Law, accounting, and standard market
practices devised in isolated markets for
a few paper instruments must be updated
to cover new derivative instruments in
the global market. Recommendations of
the Group of Thirty, for example, illustrate the self-interest of the participants
in the OTC derivatives market in seeking the basis for more reliable evaluations of risks.
Government can help to strengthen institutional arrangements that promote market discipline. Most observers agree that
reliable information is not yet consistently available about positions in derivatives. Supervisory authorities are in a
unique position to help market participants develop common forms of disclosure. In the United States, we could
release our bank examiners' CAMEL
and BOPEC ratings, for example.2 We
already stimulate the spread of information within banking organizations by
using the examination to ask fundamental questions that can otherwise be overlooked. Is a bank's strategy to be only an
end user, or also a dealer in derivatives?
Do staff, top management, and directors
all have the same understanding of the
bank's derivatives strategy? How consistently is that strategy being communicated to shareholders and to the public?

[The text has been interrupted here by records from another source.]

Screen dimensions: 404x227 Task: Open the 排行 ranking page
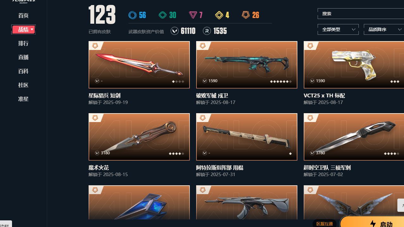pyautogui.click(x=23, y=43)
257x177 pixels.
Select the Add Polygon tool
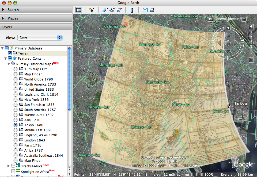[105, 10]
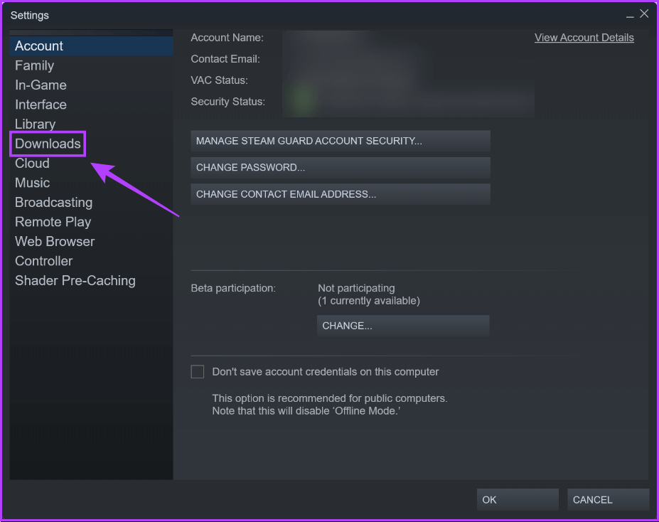Viewport: 659px width, 522px height.
Task: Select Broadcasting settings
Action: 53,203
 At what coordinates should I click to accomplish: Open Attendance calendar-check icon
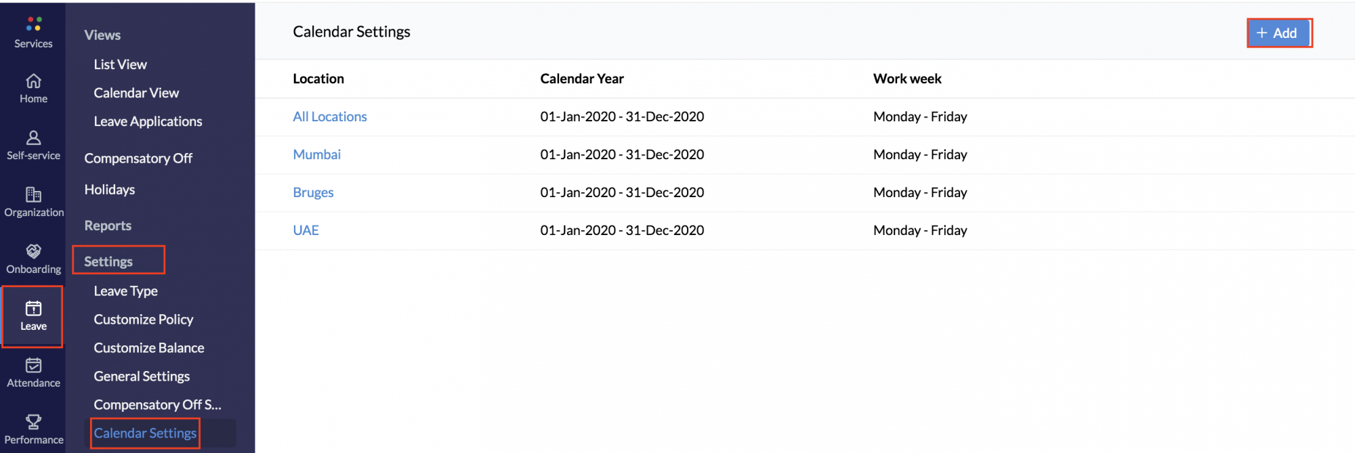pyautogui.click(x=33, y=366)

Another, more difficult, step will be to
incorporate off-balance-sheet risks into
firm-specific capital adequacy measures.
In the case of exchange-traded contracts,
risk is not so contentious an issue. Daily
marking-to-market and margin requirements protect the exchange, while the
strength of the exchange protects the
counterparty in the money. OTC derivatives, in contrast, cannot be marked to
market directly, so another method of

monitoring exposures must be developed. The U.S. federal banking supervisors currently have a proposal out for
comment based on the work of the Basle
Committee of central banks.
Not all proposals for government action
in the derivatives market are as benign as
generating better information. As a rule,
it is wiser to let market forces mete out
losses as well as profits, rather than forcing everyone to follow suboptimal rules
and socializing losses. Certainly there
can be no permanent detailed direction of
derivative practices from regulatory personnel whose technical expertise, while
substantial, cannot match that of market
players. Nonetheless, there is a crucial
role for oversight by the chartering
authority or, more significantly, by the
provider of deposit insurance in protecting the public trust and the public purse.

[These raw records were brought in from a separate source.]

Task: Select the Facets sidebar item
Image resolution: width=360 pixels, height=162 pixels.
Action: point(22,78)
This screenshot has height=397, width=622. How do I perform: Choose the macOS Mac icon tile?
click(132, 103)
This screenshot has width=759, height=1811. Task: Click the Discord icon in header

In Ronald Reagan's phrase about arms
control, "Trust, but verify."

• Systemic Risk
Financial innovations in general, and
derivative instruments in particular, may
represent nothing more than new specializations being developed to manage
risk more efficiently. These new risk
specializations should increase economic efficiency and human well-being,
as their benefits are realized through
market trading. This assumes, however,
that the social costs of derivatives are no
different from their private costs, and
that both the issuer and the holder of a
derivative instrument recognize—and, in
the long run, pay and receive—a price
that covers all costs. Some legislators
and other observers of the derivatives
phenomenon are not convinced that privately perceived costs fully cover social
costs. The difference, or the "externality" that is not internal to the operations
of buyer and seller, is attributed to potential systemic risk consequences.
Systemic risk refers to the possibility of a
domino-like collapse of a number of
interrelated borrowers and lenders, triggered by some initial failure in one market. If private calculations of risk encompass only the possibility of the initial
failure, but not the potential domino
effect, then market participants assume

risk exposures whose perceived private
costs understate their true social costs.

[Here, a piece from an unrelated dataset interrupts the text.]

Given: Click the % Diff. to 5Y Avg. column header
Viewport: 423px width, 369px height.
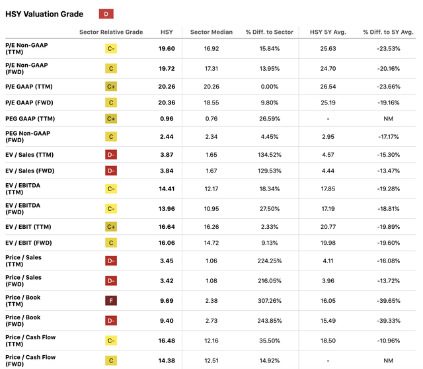Looking at the screenshot, I should [x=387, y=32].
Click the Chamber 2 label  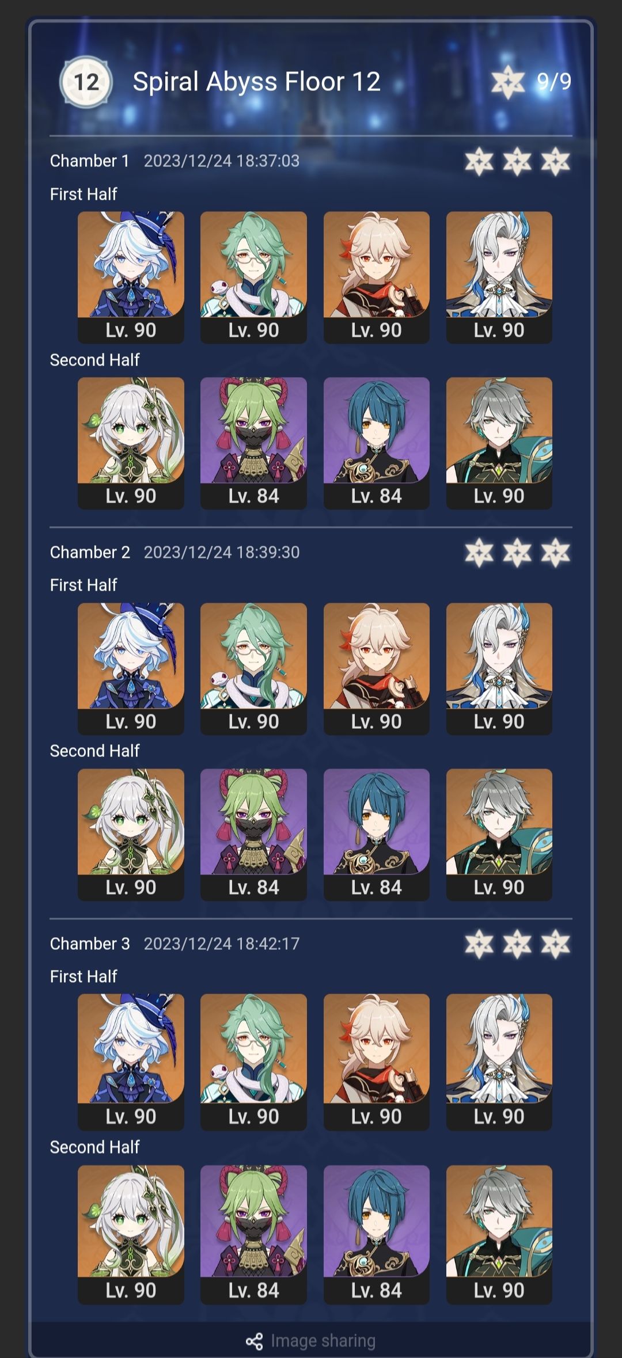[90, 552]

Systemic risk is related to the phenomenon of financial bubbles and manias —
like the process that drove the Nikkei
average close to 40,000 in Japan in late
1989 and that is now driving sales of
shares in the MMM enterprise in Russia,
despite government warnings that it is
nothing more than a Ponzi scheme. In a
bubble, market participants become
caught up in an enthusiastic belief in the
impossible. When the bubble bursts, a
domino-like wave of failures envelops
the market as the world comes back to
reality. In the case of systemic risk, there
is no bubble to burst, but only a failure to
price the chance of something else triggering a domino-like wave of failures.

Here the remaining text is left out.